Is the noumena inferred through logical induction as a necessary but unknowable transcendental cause? I can't see how, because I understand that for Kant, causation is a category of understanding for relating empirical observations. — sime
I think this is more or less it. The uncharitable reader would say that he has contradicted himself in referring to the noumenon causing the appearance, and there are plenty of passages that damn him in this regard. However, the more charitable reader can find other passages wherein Kant seems to be saying that we are obliged to think of the noumenon causing the presentation simply because causality is an a priori concept, and so gets applied to everything. It is not a causal relation in reality, but we are forced to
think of it in causal terms because we cannot but do so.

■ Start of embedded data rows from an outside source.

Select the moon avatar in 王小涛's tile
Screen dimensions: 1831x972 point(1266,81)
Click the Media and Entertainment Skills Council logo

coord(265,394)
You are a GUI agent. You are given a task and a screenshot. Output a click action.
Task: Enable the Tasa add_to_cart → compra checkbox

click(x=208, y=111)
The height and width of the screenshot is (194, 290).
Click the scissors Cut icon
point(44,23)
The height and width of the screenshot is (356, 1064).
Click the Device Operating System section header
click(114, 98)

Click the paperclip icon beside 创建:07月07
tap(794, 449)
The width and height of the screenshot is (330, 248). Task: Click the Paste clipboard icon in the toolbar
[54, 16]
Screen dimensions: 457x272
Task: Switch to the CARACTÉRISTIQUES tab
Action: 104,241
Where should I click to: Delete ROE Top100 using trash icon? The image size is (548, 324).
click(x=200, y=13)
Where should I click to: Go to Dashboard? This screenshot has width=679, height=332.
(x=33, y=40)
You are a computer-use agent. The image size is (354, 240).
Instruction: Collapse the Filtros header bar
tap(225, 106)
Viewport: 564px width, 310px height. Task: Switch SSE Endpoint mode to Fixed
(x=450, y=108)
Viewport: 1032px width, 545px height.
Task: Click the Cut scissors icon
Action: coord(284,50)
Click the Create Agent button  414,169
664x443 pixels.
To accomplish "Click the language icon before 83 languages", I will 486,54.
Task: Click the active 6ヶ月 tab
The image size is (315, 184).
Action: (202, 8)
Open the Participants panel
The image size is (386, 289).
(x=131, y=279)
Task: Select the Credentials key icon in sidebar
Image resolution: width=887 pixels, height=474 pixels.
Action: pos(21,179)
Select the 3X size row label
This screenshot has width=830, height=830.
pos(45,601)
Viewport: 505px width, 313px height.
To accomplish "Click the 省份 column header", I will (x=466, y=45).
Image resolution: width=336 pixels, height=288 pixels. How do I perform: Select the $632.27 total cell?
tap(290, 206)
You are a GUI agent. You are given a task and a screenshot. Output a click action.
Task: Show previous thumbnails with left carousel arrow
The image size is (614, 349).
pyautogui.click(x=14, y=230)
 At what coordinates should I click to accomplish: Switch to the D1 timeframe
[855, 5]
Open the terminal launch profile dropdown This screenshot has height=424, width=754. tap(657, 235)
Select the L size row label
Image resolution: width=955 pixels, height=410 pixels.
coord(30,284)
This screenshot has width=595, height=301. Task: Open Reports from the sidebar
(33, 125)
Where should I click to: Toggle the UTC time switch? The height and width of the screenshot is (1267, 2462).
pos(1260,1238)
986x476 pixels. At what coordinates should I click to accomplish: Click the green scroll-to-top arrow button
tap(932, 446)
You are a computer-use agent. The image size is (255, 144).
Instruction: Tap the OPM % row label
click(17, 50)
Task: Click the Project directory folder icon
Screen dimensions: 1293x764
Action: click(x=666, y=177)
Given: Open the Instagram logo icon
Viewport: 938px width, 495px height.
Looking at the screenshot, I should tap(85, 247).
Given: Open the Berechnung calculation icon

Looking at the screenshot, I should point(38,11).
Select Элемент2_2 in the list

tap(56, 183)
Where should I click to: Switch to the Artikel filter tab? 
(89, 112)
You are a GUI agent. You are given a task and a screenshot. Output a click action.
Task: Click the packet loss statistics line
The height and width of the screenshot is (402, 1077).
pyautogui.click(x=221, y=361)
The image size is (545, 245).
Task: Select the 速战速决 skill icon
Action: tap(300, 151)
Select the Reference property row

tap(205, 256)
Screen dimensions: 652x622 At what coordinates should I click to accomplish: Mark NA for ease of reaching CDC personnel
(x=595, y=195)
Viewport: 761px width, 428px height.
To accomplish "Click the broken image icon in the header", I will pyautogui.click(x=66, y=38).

In other words, the conclusion of transcendental idealism given its stated premises, seems to be neither ontological nor epistemological. The conclusion cannot be a positive assertion of mind-dependent knowledge and phenomena on an empirical level of appearances on the one hand, and of an unknowable reality of "things as they are in themselves" on some 'transcendental' level. Neither can the conclusion be merely epistemological in still accepting the conceivability of noumena but denying knowledge of its nature or existence. — sime
Here's where perhaps the ethical comes in to address your concern. Kant speaks of the intelligible and empirical character, the former being one's noumenal self and the latter the subject of knowing. In other words, do not forget that you
are the noumenon and so are the ground of all acting. This is necessary to posit to account for freedom.